# [Consigne]
Recopiez fidèlement, dans le texte sur le film de Jayro Bustamante, le passage qui va de « Trouver les perles » à « de sa communauté. ».

# [Texte fourni]
Faire fi de l'absence financière

Selon Jayro Bustamante, le Guatemala ne possède pas d'économie cinématographique à même de financer des longs-métrages, ne faisant exister le cinéma qu'au travers d'une école jeune d'une dizaine d'années. C'est donc grâce à un emprunt bancaire que le cinéaste put terminer une première version montée mais incomplète. Le film fut définitivement achevé une fois que de nouveaux financements, français d'abord puis internationaux, arrivèrent.

Trouver les perles dans la rue

Pour trouver ses interprètes, Jayro Bustamante assista à de nombreux spectacles de rue et trouva ainsi Maria Télon et Marvin Coroy, respectivement Juana et El Pépé. Puis, le cinéaste construisit un stand sur le marché de la ville en posant l'écriteau "Casting" et attendit. Personne ne venant, le panneau changea dès le lendemain pour le terme "Offre d'emploi", résultant en une longue file d'attente ! C'est ainsi que l'actrice principale, Maria Mercedes Croy, fut choisie. D'abord réticente face à l'ampleur du rôle, le cinéaste réussit à la convaincre, tout comme Manuel Antun, initialement prêtre maya respecté au sein de sa communauté.

# [Données sources]

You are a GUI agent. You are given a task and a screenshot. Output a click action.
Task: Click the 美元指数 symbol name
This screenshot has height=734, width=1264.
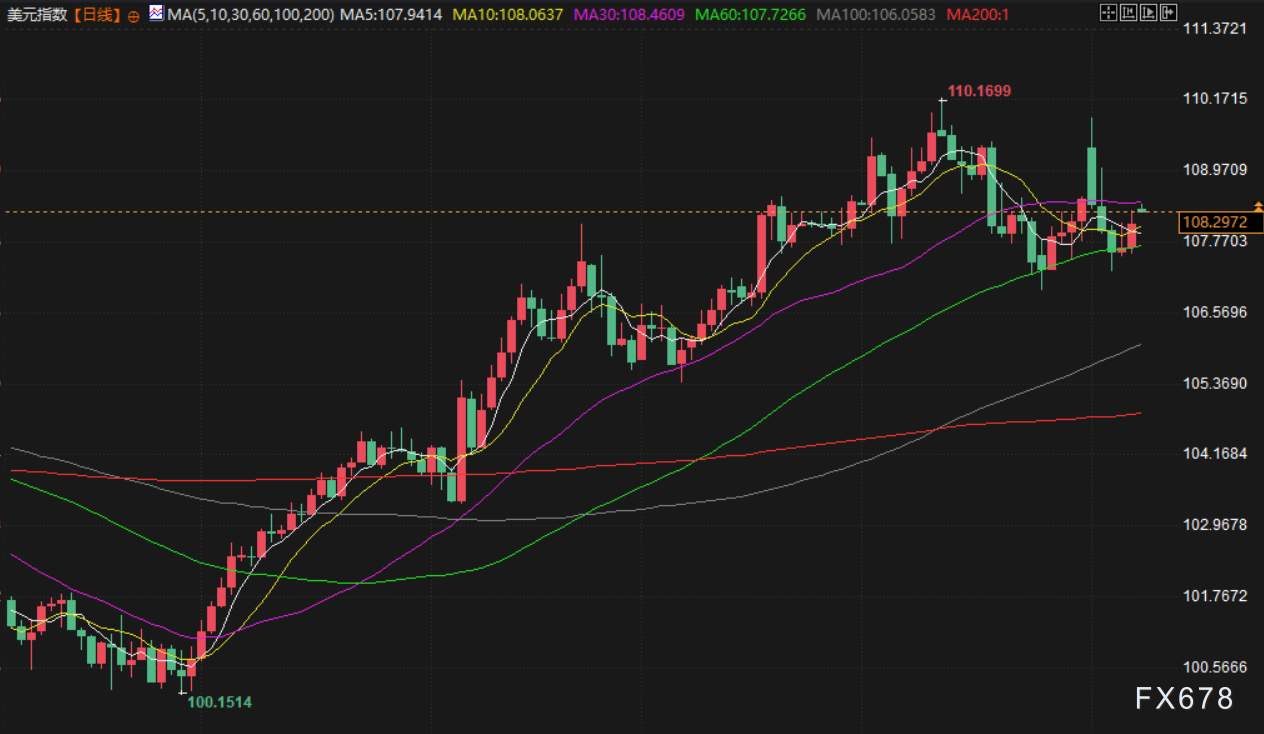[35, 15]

# [Réponse attendue]
Trouver les perles dans la rue

Pour trouver ses interprètes, Jayro Bustamante assista à de nombreux spectacles de rue et trouva ainsi Maria Télon et Marvin Coroy, respectivement Juana et El Pépé. Puis, le cinéaste construisit un stand sur le marché de la ville en posant l'écriteau "Casting" et attendit. Personne ne venant, le panneau changea dès le lendemain pour le terme "Offre d'emploi", résultant en une longue file d'attente ! C'est ainsi que l'actrice principale, Maria Mercedes Croy, fut choisie. D'abord réticente face à l'ampleur du rôle, le cinéaste réussit à la convaincre, tout comme Manuel Antun, initialement prêtre maya respecté au sein de sa communauté.